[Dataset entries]
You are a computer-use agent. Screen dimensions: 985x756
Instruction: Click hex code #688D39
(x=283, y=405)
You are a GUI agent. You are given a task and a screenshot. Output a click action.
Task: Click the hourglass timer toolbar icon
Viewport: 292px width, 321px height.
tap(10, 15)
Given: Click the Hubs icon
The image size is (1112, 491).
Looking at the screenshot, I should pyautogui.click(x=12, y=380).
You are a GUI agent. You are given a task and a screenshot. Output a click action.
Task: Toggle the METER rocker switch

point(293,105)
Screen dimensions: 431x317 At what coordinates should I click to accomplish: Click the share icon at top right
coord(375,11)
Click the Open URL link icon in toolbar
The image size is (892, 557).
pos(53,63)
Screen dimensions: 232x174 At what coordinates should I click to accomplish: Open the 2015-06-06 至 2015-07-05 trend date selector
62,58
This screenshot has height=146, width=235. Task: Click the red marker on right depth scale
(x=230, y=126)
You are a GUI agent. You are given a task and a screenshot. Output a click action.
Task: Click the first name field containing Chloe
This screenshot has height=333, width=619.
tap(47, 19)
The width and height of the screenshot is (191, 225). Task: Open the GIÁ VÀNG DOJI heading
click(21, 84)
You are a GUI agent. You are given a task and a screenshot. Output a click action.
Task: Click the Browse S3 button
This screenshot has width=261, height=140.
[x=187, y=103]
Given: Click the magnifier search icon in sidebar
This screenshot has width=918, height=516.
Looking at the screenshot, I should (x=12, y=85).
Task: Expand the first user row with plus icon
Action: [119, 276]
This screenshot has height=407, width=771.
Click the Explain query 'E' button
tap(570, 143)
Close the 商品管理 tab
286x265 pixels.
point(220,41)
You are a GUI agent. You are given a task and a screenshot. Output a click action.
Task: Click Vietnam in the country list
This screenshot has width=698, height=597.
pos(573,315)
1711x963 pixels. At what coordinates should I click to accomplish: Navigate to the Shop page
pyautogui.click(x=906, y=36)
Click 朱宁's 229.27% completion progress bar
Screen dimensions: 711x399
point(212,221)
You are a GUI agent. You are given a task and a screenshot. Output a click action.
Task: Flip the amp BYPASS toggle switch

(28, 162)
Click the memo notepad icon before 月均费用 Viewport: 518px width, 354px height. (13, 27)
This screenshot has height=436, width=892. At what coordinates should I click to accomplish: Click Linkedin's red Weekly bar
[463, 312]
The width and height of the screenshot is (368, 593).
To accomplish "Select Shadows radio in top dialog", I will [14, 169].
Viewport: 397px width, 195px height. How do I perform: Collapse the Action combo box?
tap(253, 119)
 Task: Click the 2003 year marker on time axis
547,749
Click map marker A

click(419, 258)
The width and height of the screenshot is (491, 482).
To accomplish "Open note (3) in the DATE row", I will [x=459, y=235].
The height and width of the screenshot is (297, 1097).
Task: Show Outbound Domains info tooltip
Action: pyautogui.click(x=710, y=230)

**What you need to do**
Reproduce the data above in full. Leave nothing out.

**Exercise result**
You are a computer-use agent. Screen dimensions: 985x756
Instruction: Click hex code #688D39
(x=283, y=405)
You are a GUI agent. You are given a task and a screenshot. Output a click action.
Task: Click the hourglass timer toolbar icon
Viewport: 292px width, 321px height.
tap(10, 15)
Given: Click the Hubs icon
The image size is (1112, 491).
Looking at the screenshot, I should pyautogui.click(x=12, y=380).
You are a GUI agent. You are given a task and a screenshot. Output a click action.
Task: Toggle the METER rocker switch

point(293,105)
Screen dimensions: 431x317 At what coordinates should I click to accomplish: Click the share icon at top right
coord(375,11)
Click the Open URL link icon in toolbar
The image size is (892, 557).
pos(53,63)
Screen dimensions: 232x174 At what coordinates should I click to accomplish: Open the 2015-06-06 至 2015-07-05 trend date selector
62,58
This screenshot has height=146, width=235. Task: Click the red marker on right depth scale
(x=230, y=126)
You are a GUI agent. You are given a task and a screenshot. Output a click action.
Task: Click the first name field containing Chloe
This screenshot has height=333, width=619.
tap(47, 19)
The width and height of the screenshot is (191, 225). Task: Open the GIÁ VÀNG DOJI heading
click(21, 84)
You are a GUI agent. You are given a task and a screenshot. Output a click action.
Task: Click the Browse S3 button
This screenshot has width=261, height=140.
[x=187, y=103]
Given: Click the magnifier search icon in sidebar
This screenshot has width=918, height=516.
Looking at the screenshot, I should (x=12, y=85).
Task: Expand the first user row with plus icon
Action: [119, 276]
This screenshot has height=407, width=771.
Click the Explain query 'E' button
tap(570, 143)
Close the 商品管理 tab
286x265 pixels.
point(220,41)
You are a GUI agent. You are given a task and a screenshot. Output a click action.
Task: Click Vietnam in the country list
This screenshot has width=698, height=597.
pos(573,315)
1711x963 pixels. At what coordinates should I click to accomplish: Navigate to the Shop page
pyautogui.click(x=906, y=36)
Click 朱宁's 229.27% completion progress bar
Screen dimensions: 711x399
point(212,221)
You are a GUI agent. You are given a task and a screenshot. Output a click action.
Task: Flip the amp BYPASS toggle switch

(28, 162)
Click the memo notepad icon before 月均费用 Viewport: 518px width, 354px height. (13, 27)
This screenshot has height=436, width=892. At what coordinates should I click to accomplish: Click Linkedin's red Weekly bar
[463, 312]
The width and height of the screenshot is (368, 593).
To accomplish "Select Shadows radio in top dialog", I will [14, 169].
Viewport: 397px width, 195px height. How do I perform: Collapse the Action combo box?
tap(253, 119)
 Task: Click the 2003 year marker on time axis
547,749
Click map marker A

click(419, 258)
The width and height of the screenshot is (491, 482).
To accomplish "Open note (3) in the DATE row", I will [x=459, y=235].
The height and width of the screenshot is (297, 1097).
Task: Show Outbound Domains info tooltip
Action: pyautogui.click(x=710, y=230)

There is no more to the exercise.